Nos últimos dias temos debatido sobre o número de representantes políticos no Legislativo. No congresso foi aprovado em tempo recorde o aumento de representantes nas câmaras municipais. Houve certa indignação por parte dos eleitores que, como sempre não foram ouvidos e, portanto, não participaram da decisão.
O problema não é se o aumento do número de representantes é ou não o recomendado e sim, a qualidade dessa representação. A maioria da população não se sente representada por àqueles que chegam ao poder e também não é incentivada a possuir uma participação ativa no processo democrático.
Segundo os pensadores do sistema representativo deveria haver uma separação entre os três poderes e, ao Legislativo além da incumbência de criar leis caberia também à de fiscalizar as ações do Executivo.
Quanto ao eleitor, este deveria possuir um maior envolvimento no processo político. A apatia contribui para uma qualidade representativa de qualidade duvidosa. È ai que está uma situação de ligação complexa. O eleitor é convidado a participar do processo, porém, não como deveria. A este são realizadas promessas por candidatos ao Legislativo que somente ao Executivo é destinado o poder de concretizar. Dessa forma o eleitor vê então, o candidato ao Legislativo como um representante seu e de problemas considerados particulares; como um emprego por exemplo.

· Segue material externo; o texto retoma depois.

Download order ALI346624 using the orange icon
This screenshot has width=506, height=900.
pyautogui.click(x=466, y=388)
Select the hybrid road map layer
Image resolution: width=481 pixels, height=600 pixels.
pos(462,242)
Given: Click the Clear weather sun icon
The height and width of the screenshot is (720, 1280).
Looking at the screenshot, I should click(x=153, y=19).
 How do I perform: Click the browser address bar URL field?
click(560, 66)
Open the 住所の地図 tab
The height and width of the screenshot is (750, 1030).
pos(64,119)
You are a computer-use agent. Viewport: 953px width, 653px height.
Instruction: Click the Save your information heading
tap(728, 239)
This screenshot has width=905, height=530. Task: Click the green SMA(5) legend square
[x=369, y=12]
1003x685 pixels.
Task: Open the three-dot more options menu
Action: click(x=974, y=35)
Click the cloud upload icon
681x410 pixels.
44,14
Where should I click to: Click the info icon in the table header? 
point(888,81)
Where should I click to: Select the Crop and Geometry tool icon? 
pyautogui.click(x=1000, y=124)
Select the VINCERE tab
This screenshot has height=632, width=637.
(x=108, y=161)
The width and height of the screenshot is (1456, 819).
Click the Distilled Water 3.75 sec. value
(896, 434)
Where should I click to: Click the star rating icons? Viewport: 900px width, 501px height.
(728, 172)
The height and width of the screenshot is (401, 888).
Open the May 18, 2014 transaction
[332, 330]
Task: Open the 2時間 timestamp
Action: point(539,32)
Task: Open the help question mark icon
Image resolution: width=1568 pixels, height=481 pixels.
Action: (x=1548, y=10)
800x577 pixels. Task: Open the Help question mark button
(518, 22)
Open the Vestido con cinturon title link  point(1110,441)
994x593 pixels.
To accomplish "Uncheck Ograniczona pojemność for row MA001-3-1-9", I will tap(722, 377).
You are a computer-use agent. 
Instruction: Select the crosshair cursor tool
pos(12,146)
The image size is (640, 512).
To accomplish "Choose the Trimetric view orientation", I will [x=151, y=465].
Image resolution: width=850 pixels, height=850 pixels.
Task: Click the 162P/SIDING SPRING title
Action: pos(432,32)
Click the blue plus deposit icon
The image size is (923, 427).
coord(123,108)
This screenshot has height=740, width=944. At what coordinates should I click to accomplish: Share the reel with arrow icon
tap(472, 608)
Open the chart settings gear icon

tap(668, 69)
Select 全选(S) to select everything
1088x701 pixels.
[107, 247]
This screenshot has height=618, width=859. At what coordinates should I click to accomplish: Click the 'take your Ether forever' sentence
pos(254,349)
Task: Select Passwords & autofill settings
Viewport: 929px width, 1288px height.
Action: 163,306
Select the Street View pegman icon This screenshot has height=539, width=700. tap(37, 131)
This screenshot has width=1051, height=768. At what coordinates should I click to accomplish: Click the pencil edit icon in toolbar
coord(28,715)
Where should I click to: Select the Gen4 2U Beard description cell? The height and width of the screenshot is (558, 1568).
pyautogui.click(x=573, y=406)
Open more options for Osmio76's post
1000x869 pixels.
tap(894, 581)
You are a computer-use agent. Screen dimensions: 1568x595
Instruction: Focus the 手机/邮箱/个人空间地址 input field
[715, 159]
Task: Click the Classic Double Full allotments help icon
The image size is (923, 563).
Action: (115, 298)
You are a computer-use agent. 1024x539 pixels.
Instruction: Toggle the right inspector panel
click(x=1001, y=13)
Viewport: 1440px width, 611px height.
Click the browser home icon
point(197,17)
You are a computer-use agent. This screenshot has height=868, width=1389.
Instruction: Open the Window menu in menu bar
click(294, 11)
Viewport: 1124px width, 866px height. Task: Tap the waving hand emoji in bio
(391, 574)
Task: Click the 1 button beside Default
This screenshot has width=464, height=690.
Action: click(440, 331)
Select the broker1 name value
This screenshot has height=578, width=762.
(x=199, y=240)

Essa ligação provoca um envolvimento entre os poderes Executivo e Legislativo danosa para a representação política no país. A tripartição entre os poderes fica comprometida. Como durante a campanha os concorrentes ao Legislativo fazem promessas incompatíveis com os respectivos cargos, para cumpri-las é realizada uma aproximação entre este e o Executivo.
Dessa forma temos um Executivo supervalorizado e um Legislativo anulado. Muitos denominam este comportamento como a hipertrofia do poder Executivo. O Legislativo assim deixa de cumprir seu dever de fiscalizar as ações do Executivo em troca de ter suas promessas de campanha atendidas.
Para que uma mudança ocorra neste quadro há a necessidade de educarmos os eleitores. Quando digo educação, estou falando desde aquelas desenvolvidas nas escolas públicas e/ou privadas como uma educação política. Essa educação deveria ser de cunho apartidário, ensinando como é importante e de que forma participar do processo político. Hoje a maioria dos eleitores não possui sequer o ensino fundamental completo. O que não quer dizer que não deve ser ensinados a estes sobre o processo político e incentivá-los a participar do mesmo. A representação política não tira a responsabilidade dos eleitores de participarem do processo democrático para além do voto.
Quanto à separação entre os poderes, precisamos de uma reforma política urgente. Porém, essa deve ser debatida com a sociedade para que atenda os mínimos interesses da maioria.
Portanto, não é apenas o aumento do número de cadeiras na representação que irá melhorar a qualidade da representação política e sim, uma ação conjunta de toda a sociedade para que isso ocorra.
As relações de clientelismo que se estabelecem entre a classe dos políticos e a sociedade civil são típicas de uma política ainda voltada ainda para um passado que fez muito mal ao nosso povo. A própria educação fundamental precisa resgatar o ideal de Paulo Freire, que coloca a educação como um ato político. Assim, em um futuro, que tomara não esteja distante, poderemos vir a nos tornar uma sociedade civil realmente participativa politicamente.